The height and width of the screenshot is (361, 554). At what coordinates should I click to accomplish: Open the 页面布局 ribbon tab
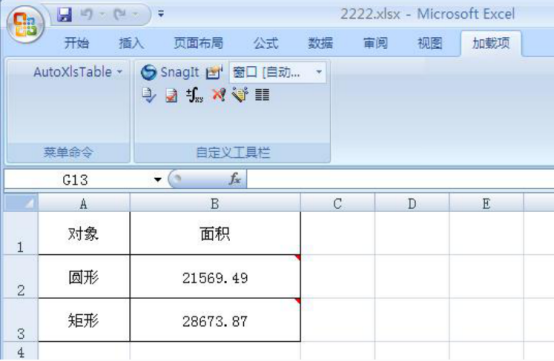tap(199, 43)
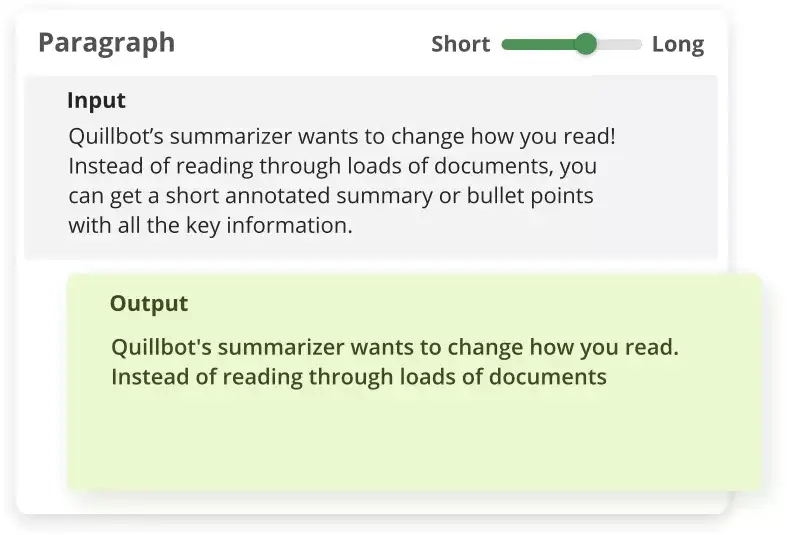
Task: Select the Paragraph mode label
Action: tap(106, 43)
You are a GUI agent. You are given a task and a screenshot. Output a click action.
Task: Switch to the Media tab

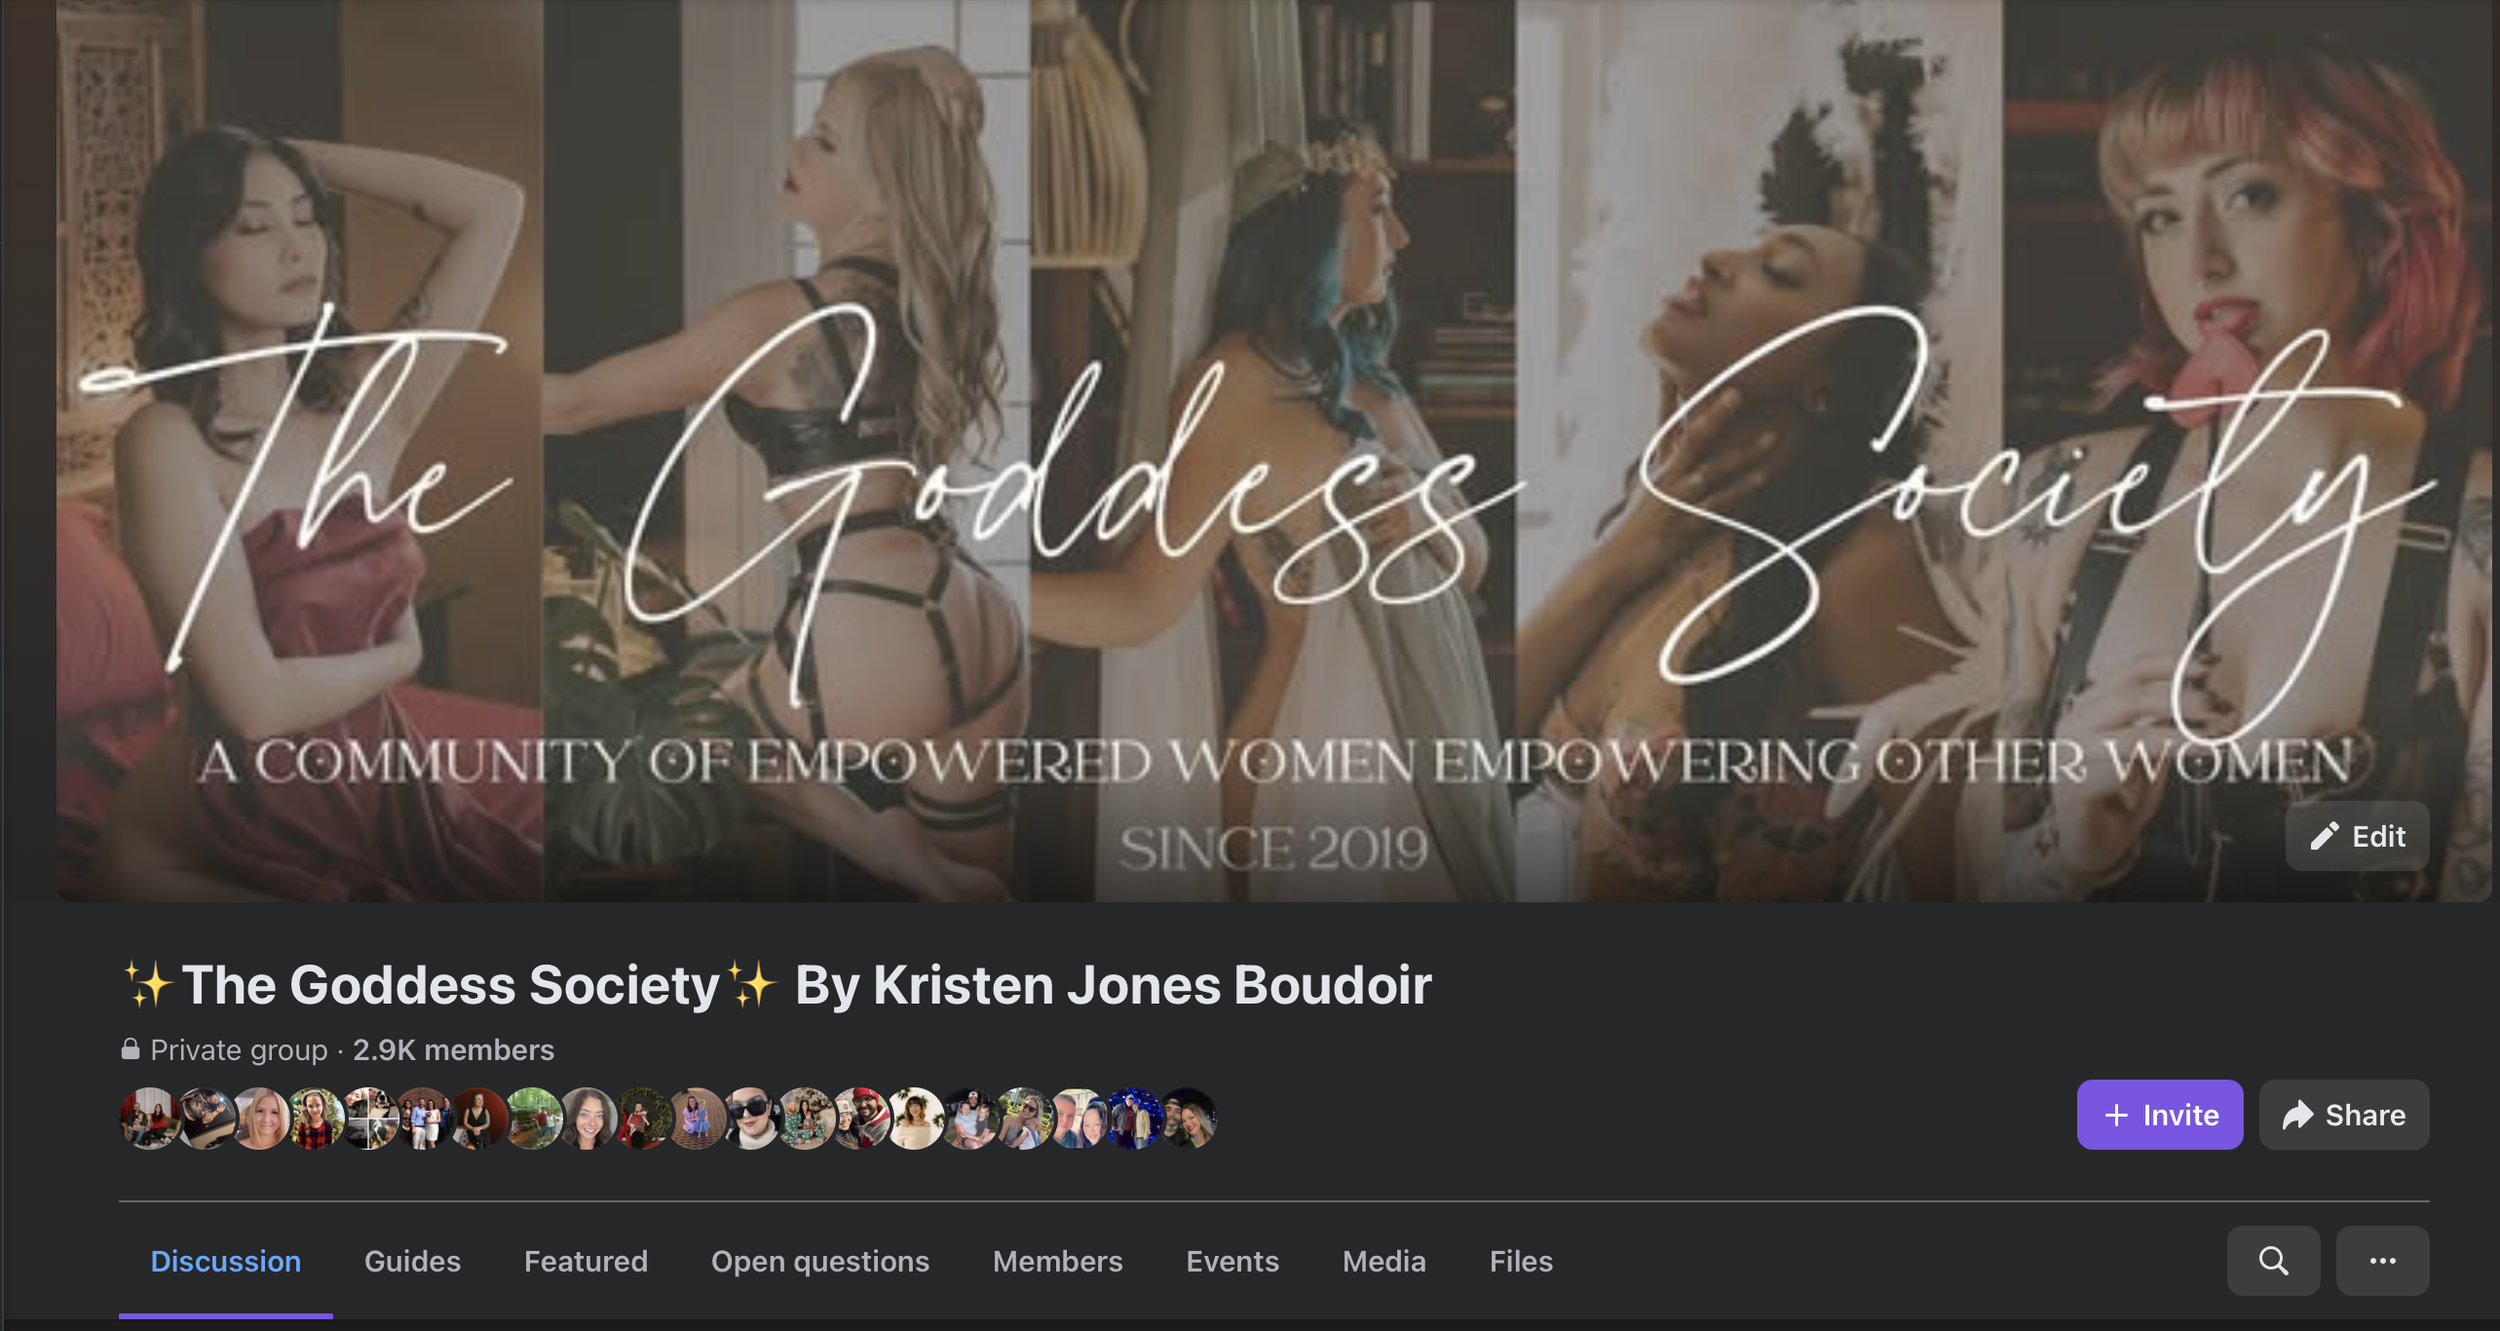click(1384, 1261)
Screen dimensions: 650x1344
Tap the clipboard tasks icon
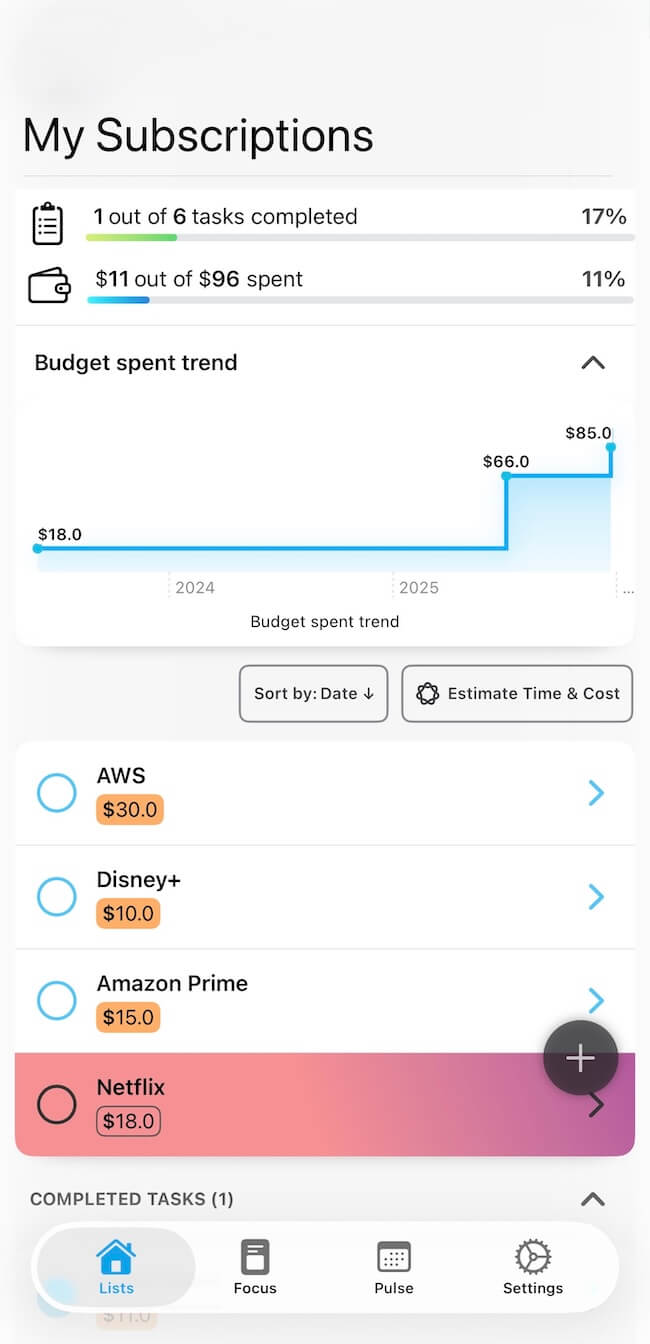(x=47, y=224)
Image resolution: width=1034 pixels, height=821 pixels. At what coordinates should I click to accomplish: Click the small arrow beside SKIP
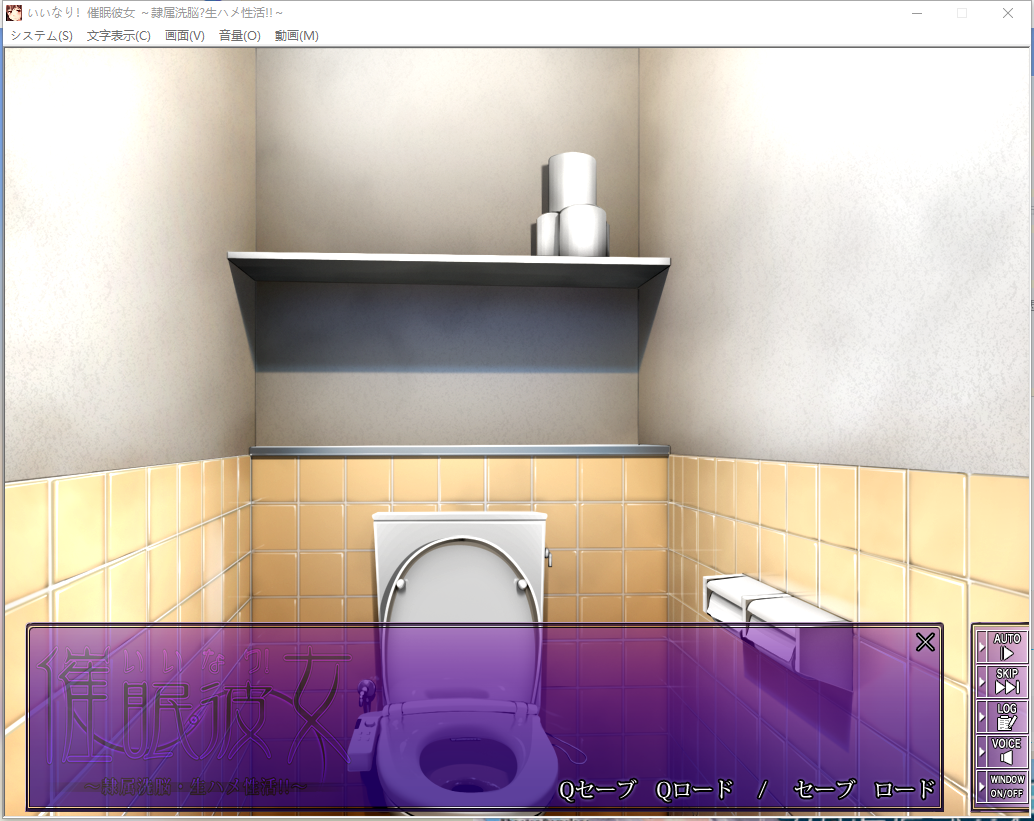coord(982,682)
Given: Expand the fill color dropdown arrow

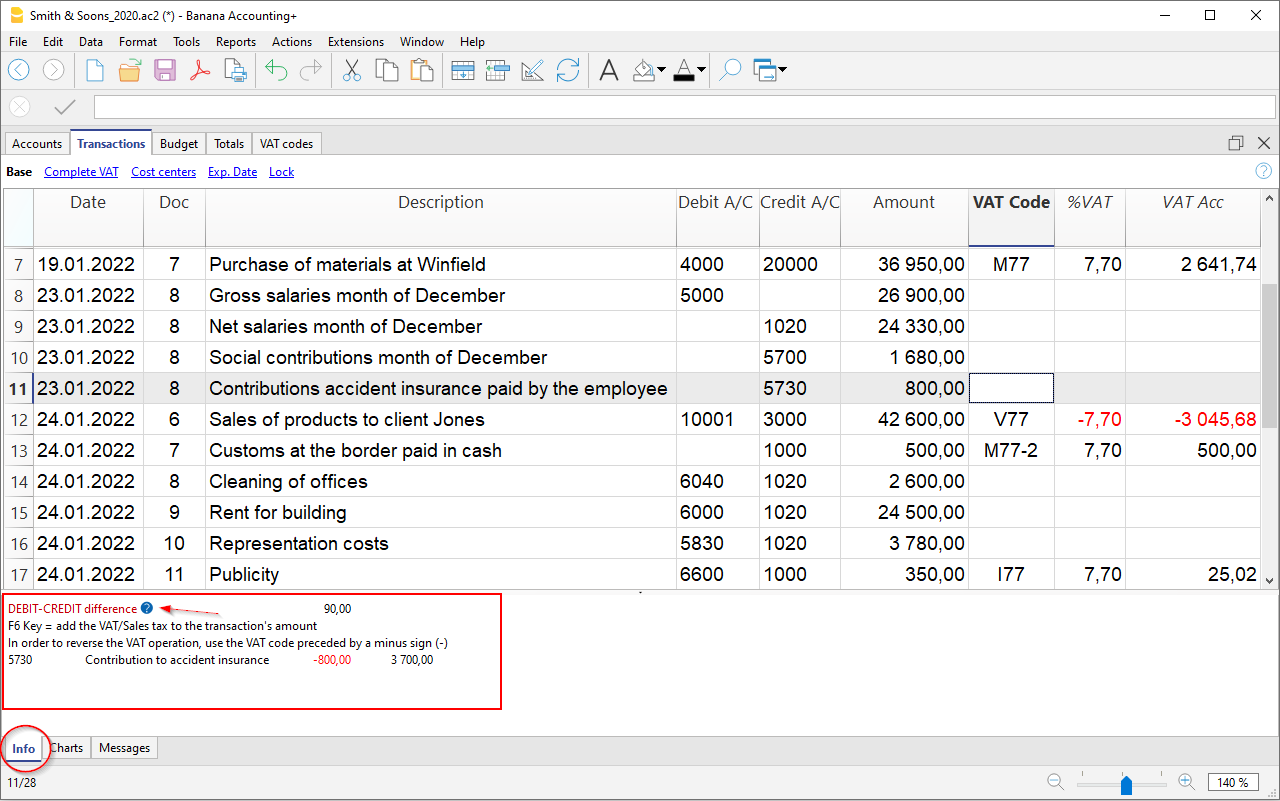Looking at the screenshot, I should tap(662, 70).
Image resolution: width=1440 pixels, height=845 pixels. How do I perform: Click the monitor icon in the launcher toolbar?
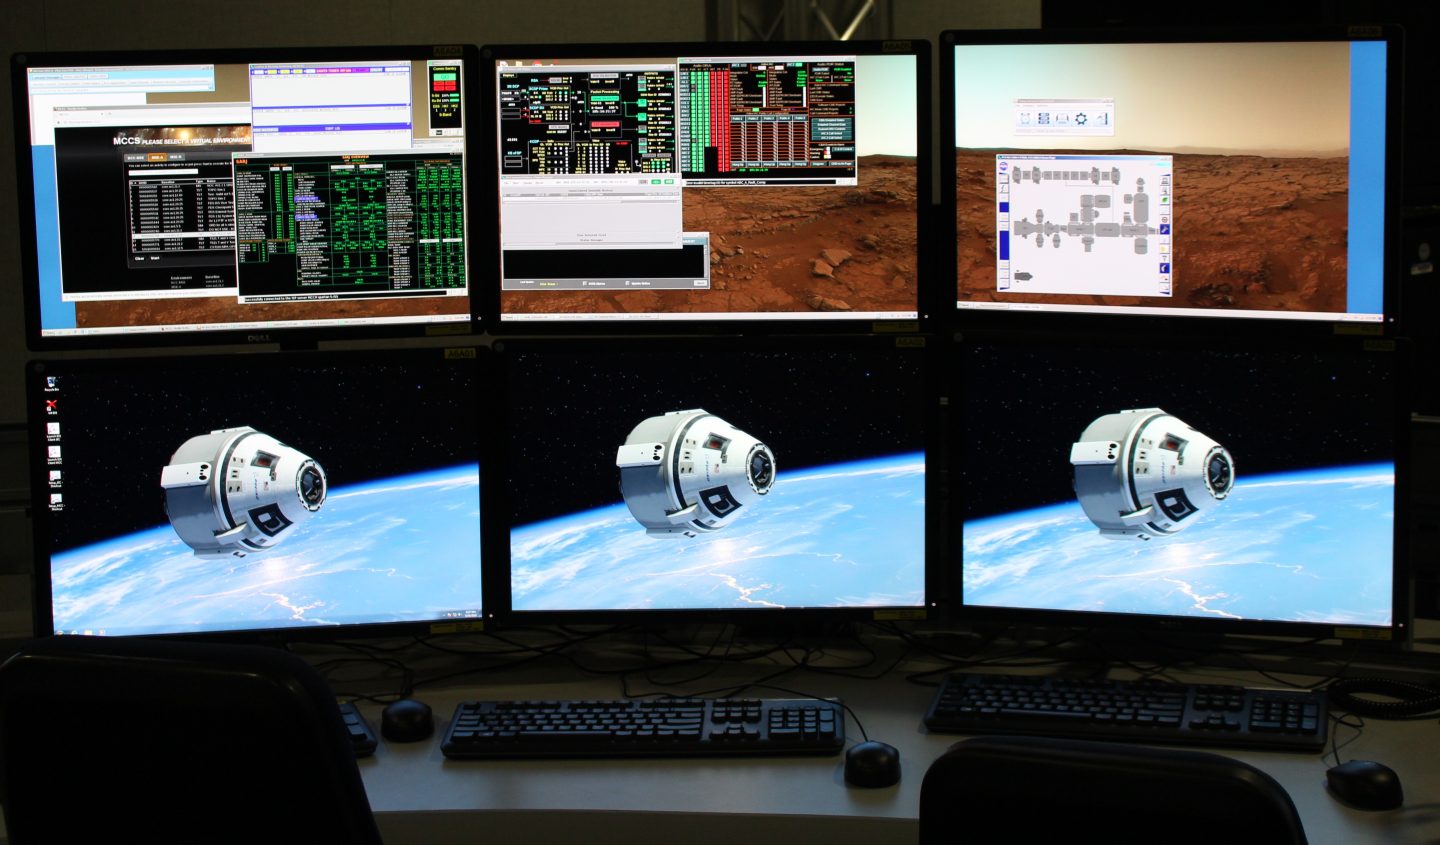[1062, 118]
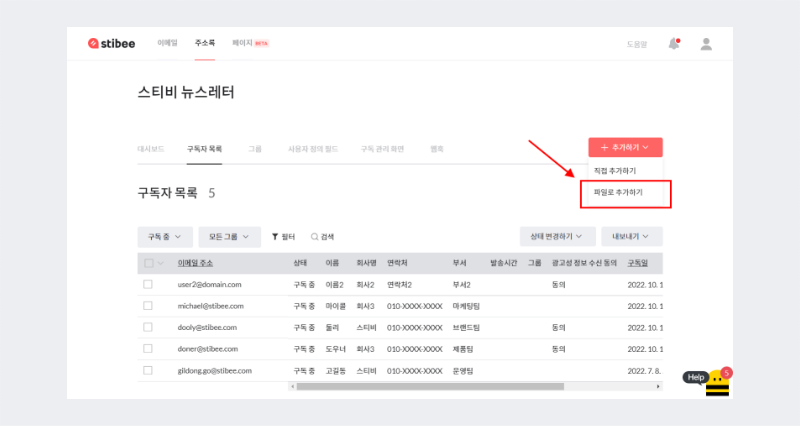Image resolution: width=800 pixels, height=426 pixels.
Task: Select the michael@stibee.com row checkbox
Action: pyautogui.click(x=148, y=306)
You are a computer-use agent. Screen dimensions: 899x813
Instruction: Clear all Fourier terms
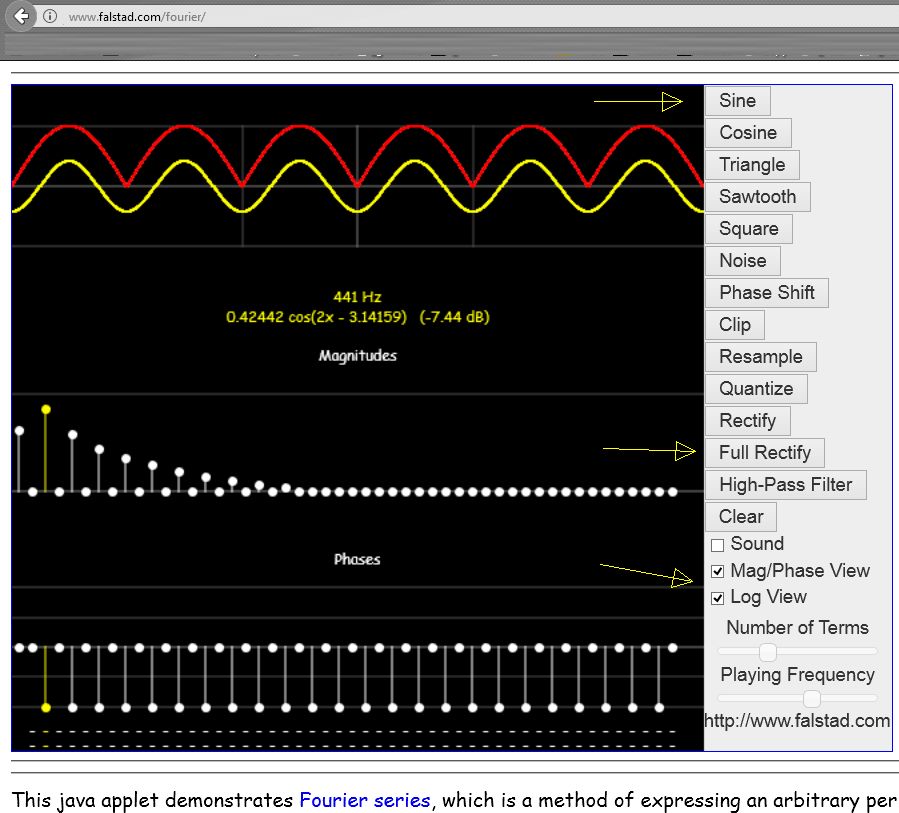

What to work on:
Filter by the word "dimensions": copy every line of the data that holds it.

Solution to the exercise:
Screen dimensions: 650x1344
You are a computer-use agent. Screen dimensions: 899x813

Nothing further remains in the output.